__Directions for this task__: Could you return the full listing, every line exactly as given?

------ Supplied material

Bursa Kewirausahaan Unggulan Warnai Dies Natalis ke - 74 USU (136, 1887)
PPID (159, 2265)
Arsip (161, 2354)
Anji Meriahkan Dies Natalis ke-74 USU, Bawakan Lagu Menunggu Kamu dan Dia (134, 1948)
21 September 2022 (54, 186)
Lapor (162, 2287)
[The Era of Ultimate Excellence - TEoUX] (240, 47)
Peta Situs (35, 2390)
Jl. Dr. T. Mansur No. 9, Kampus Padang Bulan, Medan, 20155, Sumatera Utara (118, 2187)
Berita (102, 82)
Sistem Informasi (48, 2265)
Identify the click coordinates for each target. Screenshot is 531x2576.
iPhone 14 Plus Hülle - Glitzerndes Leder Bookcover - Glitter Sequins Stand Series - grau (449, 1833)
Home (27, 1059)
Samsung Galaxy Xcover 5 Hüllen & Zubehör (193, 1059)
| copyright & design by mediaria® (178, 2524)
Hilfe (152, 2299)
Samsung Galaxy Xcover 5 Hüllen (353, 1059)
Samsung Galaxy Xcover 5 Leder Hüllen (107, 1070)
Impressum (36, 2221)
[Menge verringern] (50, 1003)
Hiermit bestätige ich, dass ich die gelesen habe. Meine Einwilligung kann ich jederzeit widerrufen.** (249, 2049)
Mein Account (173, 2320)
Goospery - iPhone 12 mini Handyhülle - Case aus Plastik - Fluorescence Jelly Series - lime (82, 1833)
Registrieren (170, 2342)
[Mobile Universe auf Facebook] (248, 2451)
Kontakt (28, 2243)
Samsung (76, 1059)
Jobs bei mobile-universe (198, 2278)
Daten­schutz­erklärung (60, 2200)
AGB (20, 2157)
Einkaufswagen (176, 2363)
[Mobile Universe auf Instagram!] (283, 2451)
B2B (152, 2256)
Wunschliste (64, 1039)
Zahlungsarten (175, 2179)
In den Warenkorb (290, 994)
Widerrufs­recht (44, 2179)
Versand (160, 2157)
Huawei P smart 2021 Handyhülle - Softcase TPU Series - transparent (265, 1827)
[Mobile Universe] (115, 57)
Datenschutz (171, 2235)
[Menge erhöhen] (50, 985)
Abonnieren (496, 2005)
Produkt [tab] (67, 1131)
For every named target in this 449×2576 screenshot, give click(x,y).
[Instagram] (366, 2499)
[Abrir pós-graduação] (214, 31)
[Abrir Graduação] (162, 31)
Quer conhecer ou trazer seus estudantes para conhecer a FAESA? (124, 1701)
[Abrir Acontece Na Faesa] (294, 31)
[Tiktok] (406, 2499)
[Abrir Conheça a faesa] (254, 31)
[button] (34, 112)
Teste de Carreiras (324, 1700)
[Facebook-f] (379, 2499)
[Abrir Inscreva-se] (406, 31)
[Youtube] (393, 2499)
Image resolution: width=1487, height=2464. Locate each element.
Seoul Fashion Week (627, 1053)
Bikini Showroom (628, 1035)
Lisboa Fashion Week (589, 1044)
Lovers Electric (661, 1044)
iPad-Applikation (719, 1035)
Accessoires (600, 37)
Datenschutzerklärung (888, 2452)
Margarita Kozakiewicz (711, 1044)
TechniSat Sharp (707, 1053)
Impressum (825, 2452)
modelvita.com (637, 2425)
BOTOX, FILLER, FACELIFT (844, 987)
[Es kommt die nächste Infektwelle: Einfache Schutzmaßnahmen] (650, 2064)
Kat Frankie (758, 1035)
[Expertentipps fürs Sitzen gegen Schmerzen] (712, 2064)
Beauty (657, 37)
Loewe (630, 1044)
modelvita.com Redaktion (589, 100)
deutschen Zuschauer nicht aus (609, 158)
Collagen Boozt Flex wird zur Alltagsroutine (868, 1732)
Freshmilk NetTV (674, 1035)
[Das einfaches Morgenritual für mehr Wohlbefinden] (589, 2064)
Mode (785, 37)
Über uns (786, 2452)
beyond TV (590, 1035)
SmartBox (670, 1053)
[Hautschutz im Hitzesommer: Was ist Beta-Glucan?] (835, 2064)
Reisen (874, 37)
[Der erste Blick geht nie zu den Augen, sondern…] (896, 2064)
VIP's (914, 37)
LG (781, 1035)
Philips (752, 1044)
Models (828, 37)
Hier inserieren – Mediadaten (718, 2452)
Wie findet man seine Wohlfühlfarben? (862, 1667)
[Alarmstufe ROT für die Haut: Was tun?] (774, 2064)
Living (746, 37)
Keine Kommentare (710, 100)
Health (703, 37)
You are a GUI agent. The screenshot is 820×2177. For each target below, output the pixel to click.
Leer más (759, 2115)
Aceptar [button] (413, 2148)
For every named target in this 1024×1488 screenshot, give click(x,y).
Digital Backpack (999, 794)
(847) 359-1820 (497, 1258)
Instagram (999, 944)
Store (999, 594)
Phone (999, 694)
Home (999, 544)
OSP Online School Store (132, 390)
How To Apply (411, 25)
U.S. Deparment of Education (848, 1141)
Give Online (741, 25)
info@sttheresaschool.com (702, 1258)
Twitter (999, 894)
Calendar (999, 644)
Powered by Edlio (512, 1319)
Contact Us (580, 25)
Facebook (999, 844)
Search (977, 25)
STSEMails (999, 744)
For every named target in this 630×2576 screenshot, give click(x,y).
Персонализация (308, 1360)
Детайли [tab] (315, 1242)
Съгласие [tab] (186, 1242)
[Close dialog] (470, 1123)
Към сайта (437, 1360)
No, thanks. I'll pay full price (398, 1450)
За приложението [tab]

------------

__Answer box__:
Bursa Kewirausahaan Unggulan Warnai Dies Natalis ke - 74 USU (136, 1887)
PPID (159, 2265)
Arsip (161, 2354)
Anji Meriahkan Dies Natalis ke-74 USU, Bawakan Lagu Menunggu Kamu dan Dia (134, 1948)
21 September 2022 (54, 186)
Lapor (162, 2287)
[The Era of Ultimate Excellence - TEoUX] (240, 47)
Peta Situs (35, 2390)
Jl. Dr. T. Mansur No. 9, Kampus Padang Bulan, Medan, 20155, Sumatera Utara (118, 2187)
Berita (102, 82)
Sistem Informasi (48, 2265)
Identify the click coordinates for each target. Screenshot is 531x2576.
iPhone 14 Plus Hülle - Glitzerndes Leder Bookcover - Glitter Sequins Stand Series - grau (449, 1833)
Home (27, 1059)
Samsung Galaxy Xcover 5 Hüllen & Zubehör (193, 1059)
| copyright & design by mediaria® (178, 2524)
Hilfe (152, 2299)
Samsung Galaxy Xcover 5 Hüllen (353, 1059)
Samsung Galaxy Xcover 5 Leder Hüllen (107, 1070)
Impressum (36, 2221)
[Menge verringern] (50, 1003)
Hiermit bestätige ich, dass ich die gelesen habe. Meine Einwilligung kann ich jederzeit widerrufen.** (249, 2049)
Mein Account (173, 2320)
Goospery - iPhone 12 mini Handyhülle - Case aus Plastik - Fluorescence Jelly Series - lime (82, 1833)
Registrieren (170, 2342)
[Mobile Universe auf Facebook] (248, 2451)
Kontakt (28, 2243)
Samsung (76, 1059)
Jobs bei mobile-universe (198, 2278)
Daten­schutz­erklärung (60, 2200)
AGB (20, 2157)
Einkaufswagen (176, 2363)
[Mobile Universe auf Instagram!] (283, 2451)
B2B (152, 2256)
Wunschliste (64, 1039)
Zahlungsarten (175, 2179)
In den Warenkorb (290, 994)
Widerrufs­recht (44, 2179)
Versand (160, 2157)
Huawei P smart 2021 Handyhülle - Softcase TPU Series - transparent (265, 1827)
[Mobile Universe] (115, 57)
Datenschutz (171, 2235)
[Menge erhöhen] (50, 985)
Abonnieren (496, 2005)
Produkt [tab] (67, 1131)
For every named target in this 449×2576 screenshot, give click(x,y).
[Instagram] (366, 2499)
[Abrir pós-graduação] (214, 31)
[Abrir Graduação] (162, 31)
Quer conhecer ou trazer seus estudantes para conhecer a FAESA? (124, 1701)
[Abrir Acontece Na Faesa] (294, 31)
[Tiktok] (406, 2499)
[Abrir Conheça a faesa] (254, 31)
[button] (34, 112)
Teste de Carreiras (324, 1700)
[Facebook-f] (379, 2499)
[Abrir Inscreva-se] (406, 31)
[Youtube] (393, 2499)
Image resolution: width=1487, height=2464. Locate each element.
Seoul Fashion Week (627, 1053)
Bikini Showroom (628, 1035)
Lisboa Fashion Week (589, 1044)
Lovers Electric (661, 1044)
iPad-Applikation (719, 1035)
Accessoires (600, 37)
Datenschutzerklärung (888, 2452)
Margarita Kozakiewicz (711, 1044)
TechniSat Sharp (707, 1053)
Impressum (825, 2452)
modelvita.com (637, 2425)
BOTOX, FILLER, FACELIFT (844, 987)
[Es kommt die nächste Infektwelle: Einfache Schutzmaßnahmen] (650, 2064)
Kat Frankie (758, 1035)
[Expertentipps fürs Sitzen gegen Schmerzen] (712, 2064)
Beauty (657, 37)
Loewe (630, 1044)
modelvita.com Redaktion (589, 100)
deutschen Zuschauer nicht aus (609, 158)
Collagen Boozt Flex wird zur Alltagsroutine (868, 1732)
Freshmilk NetTV (674, 1035)
[Das einfaches Morgenritual für mehr Wohlbefinden] (589, 2064)
Mode (785, 37)
Über uns (786, 2452)
beyond TV (590, 1035)
SmartBox (670, 1053)
[Hautschutz im Hitzesommer: Was ist Beta-Glucan?] (835, 2064)
Reisen (874, 37)
[Der erste Blick geht nie zu den Augen, sondern…] (896, 2064)
VIP's (914, 37)
LG (781, 1035)
Philips (752, 1044)
Models (828, 37)
Hier inserieren – Mediadaten (718, 2452)
Wie findet man seine Wohlfühlfarben? (862, 1667)
[Alarmstufe ROT für die Haut: Was tun?] (774, 2064)
Living (746, 37)
Keine Kommentare (710, 100)
Health (703, 37)
You are a GUI agent. The screenshot is 820×2177. For each target below, output the pixel to click.
Leer más (759, 2115)
Aceptar [button] (413, 2148)
For every named target in this 1024×1488 screenshot, give click(x,y).
Digital Backpack (999, 794)
(847) 359-1820 (497, 1258)
Instagram (999, 944)
Store (999, 594)
Phone (999, 694)
Home (999, 544)
OSP Online School Store (132, 390)
How To Apply (411, 25)
U.S. Deparment of Education (848, 1141)
Give Online (741, 25)
info@sttheresaschool.com (702, 1258)
Twitter (999, 894)
Calendar (999, 644)
Powered by Edlio (512, 1319)
Contact Us (580, 25)
Facebook (999, 844)
Search (977, 25)
STSEMails (999, 744)
For every named target in this 630×2576 screenshot, give click(x,y).
Персонализация (308, 1360)
Детайли [tab] (315, 1242)
Съгласие [tab] (186, 1242)
[Close dialog] (470, 1123)
Към сайта (437, 1360)
No, thanks. I'll pay full price (398, 1450)
За приложението [tab]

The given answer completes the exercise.